The center attempts to pay its bills, as well as the salaries for a clinical and research staff that has grown from two to nine in five years, with fees collected from patients.

But that is not easy since most compulsive gamblers often wait until they are flat broke before seeking help. Although rates vary depending on the length and intensity of counseling, a standard weekly fee is about $2,500. While some insurance policies cover part of that cost, many, including Blue Cross/Blue Shield in Maryland, do not, Dr.
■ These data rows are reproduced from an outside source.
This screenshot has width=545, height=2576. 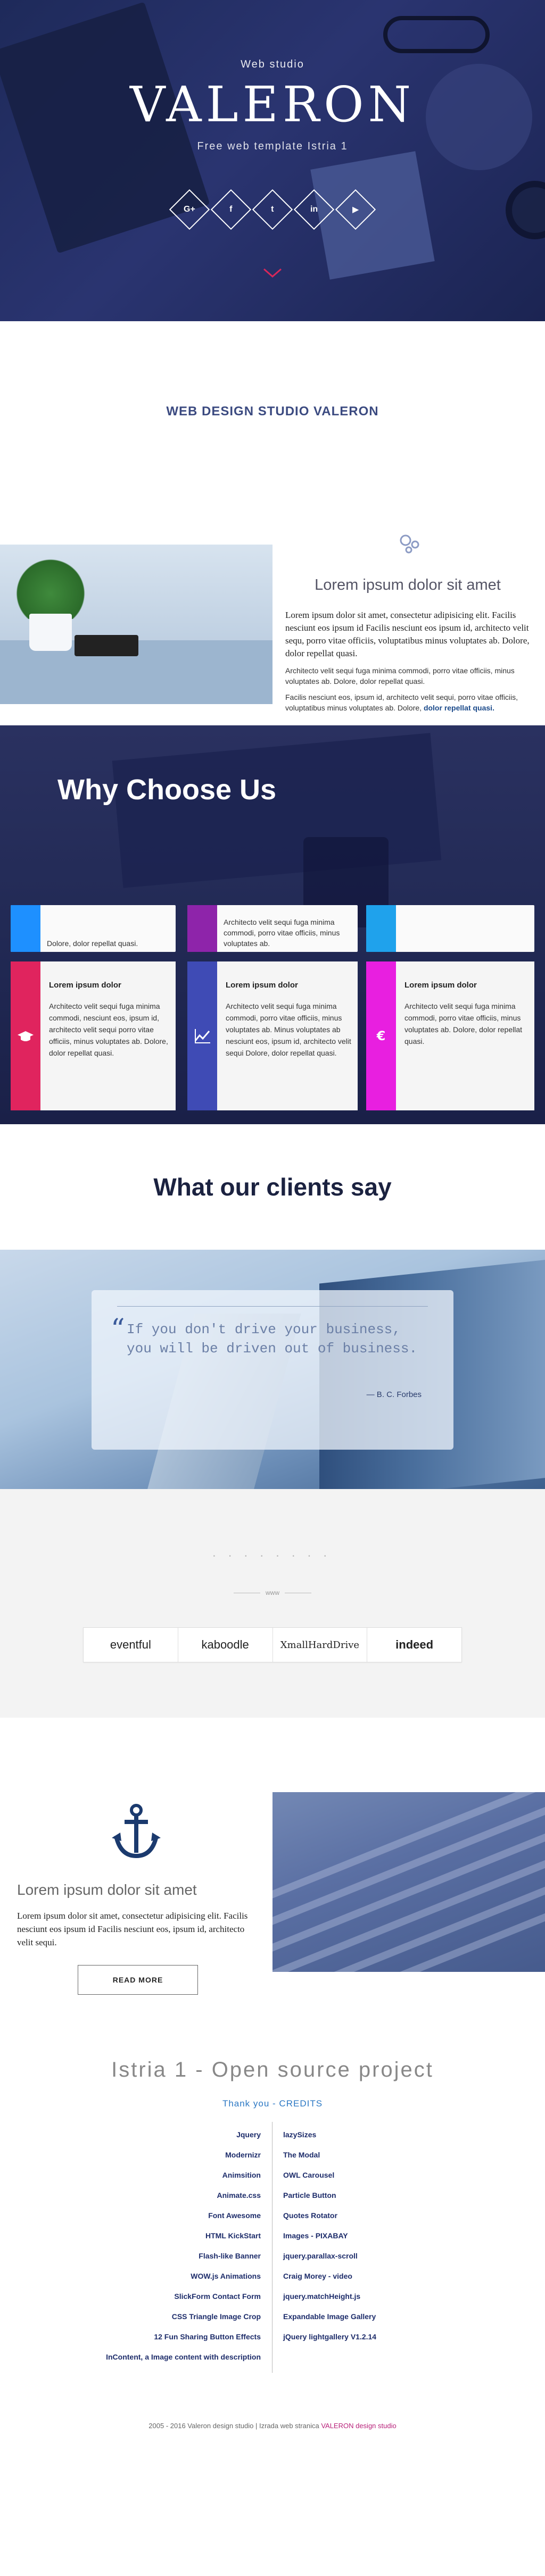 What do you see at coordinates (371, 2336) in the screenshot?
I see `credit-link: jQuery lightgallery V1.2.14` at bounding box center [371, 2336].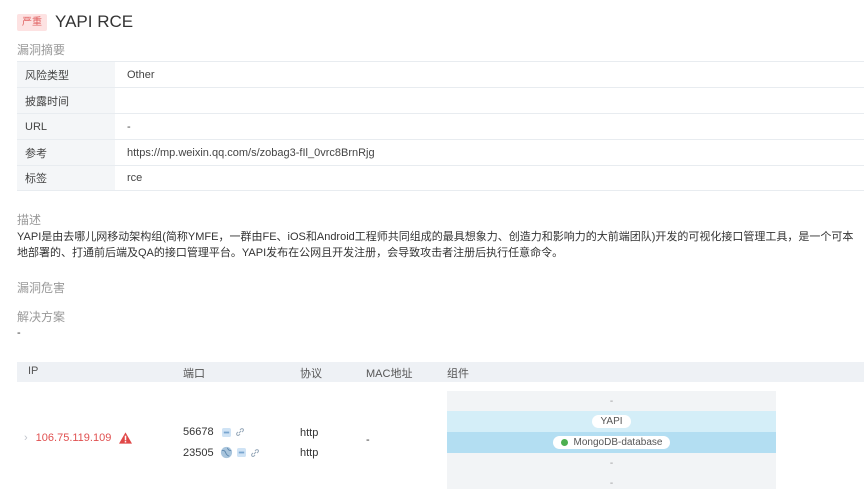 This screenshot has height=489, width=864. Describe the element at coordinates (66, 126) in the screenshot. I see `summary-key: URL` at that location. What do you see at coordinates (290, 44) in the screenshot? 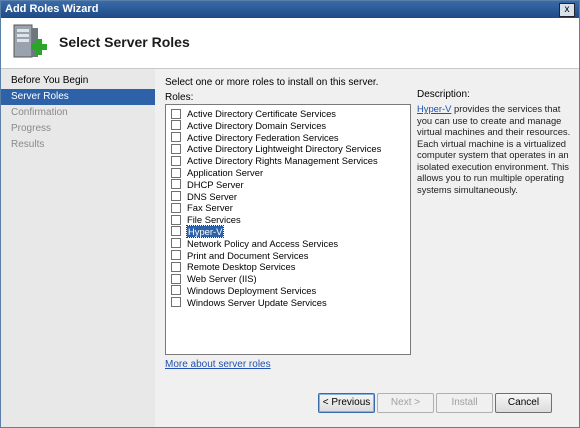
I see `wizard-header: Select Server Roles` at bounding box center [290, 44]. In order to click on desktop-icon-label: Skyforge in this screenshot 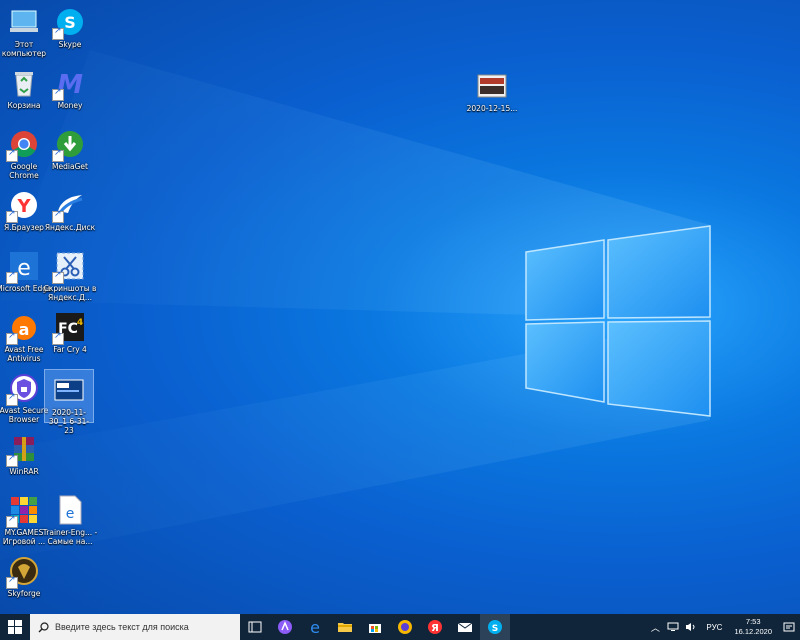, I will do `click(24, 594)`.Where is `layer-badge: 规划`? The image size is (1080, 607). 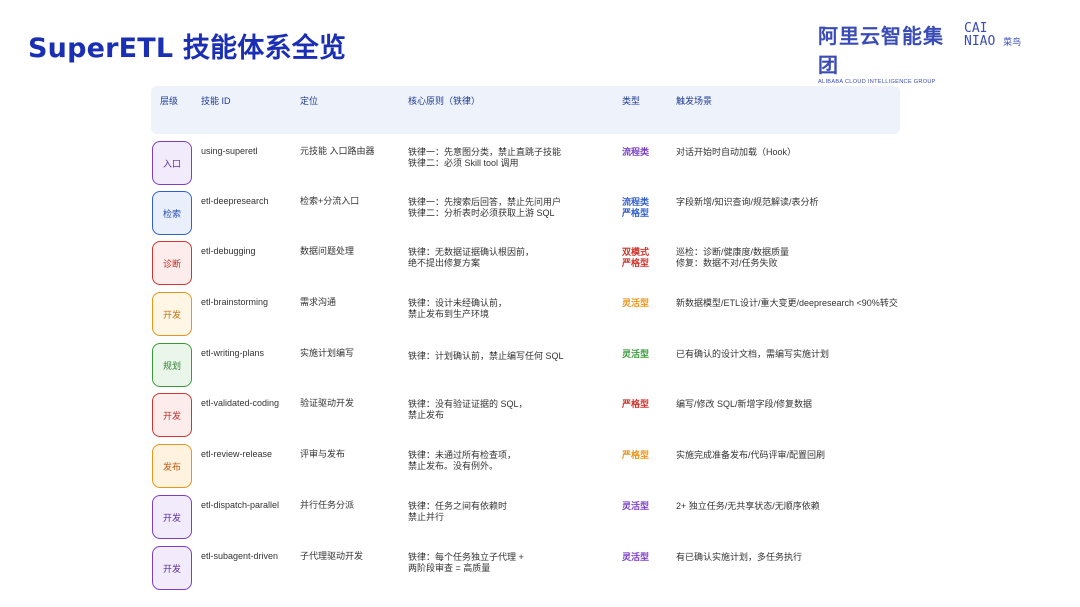 layer-badge: 规划 is located at coordinates (172, 365).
Lorenz said.

Patients accepted by the center may receive several types of counseling: art therapy as a diagnostic tool to uncover their subconscious; bio-feedback, as a means of helping patients reduce their own stress levels, relieve headaches or ease muscle tension; movement therapy, to determine if there is any evidence of previous spinal or head injuries (many compulsive gamblers are, or were, athletes); and cognitive therapy, in an attempt to understand the thought processes that motivate each patient.

In addition to having larger rooms for the various types of counseling, the new facility on East Baltimore Street -- purchased for $135,000 and now called the Harbour Center -- will also have rooms for 10 or 12 patients who could live there for several days or for several weeks while receiving counseling, Dr. Lorenz said.

State legislators, said Delegate Maloney, are only beginning to become aware that the state must share responsibility for persons who become hooked on gambling. But he said the illness "has gotten short shrift in comparison to drugs and alcohol, even though in some respects it is a more powerful addiction, and its consequences are at least as devastating."